[start of Records for this task]

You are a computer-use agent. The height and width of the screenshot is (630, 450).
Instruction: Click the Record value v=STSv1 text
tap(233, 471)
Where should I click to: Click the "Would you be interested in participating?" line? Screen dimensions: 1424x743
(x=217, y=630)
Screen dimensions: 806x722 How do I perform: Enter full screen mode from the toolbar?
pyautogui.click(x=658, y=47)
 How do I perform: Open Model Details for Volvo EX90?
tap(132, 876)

[end of Records for this task]

Problem requirements
Update all the records above by replacing "Screen dimensions" with "Screen size" and leaving every other character unchanged.

Solution to the problem
You are a computer-use agent. The height and width of the screenshot is (630, 450).
Instruction: Click the Record value v=STSv1 text
tap(233, 471)
Where should I click to: Click the "Would you be interested in participating?" line? Screen size: 1424x743
(x=217, y=630)
Screen size: 806x722 How do I perform: Enter full screen mode from the toolbar?
pyautogui.click(x=658, y=47)
 How do I perform: Open Model Details for Volvo EX90?
tap(132, 876)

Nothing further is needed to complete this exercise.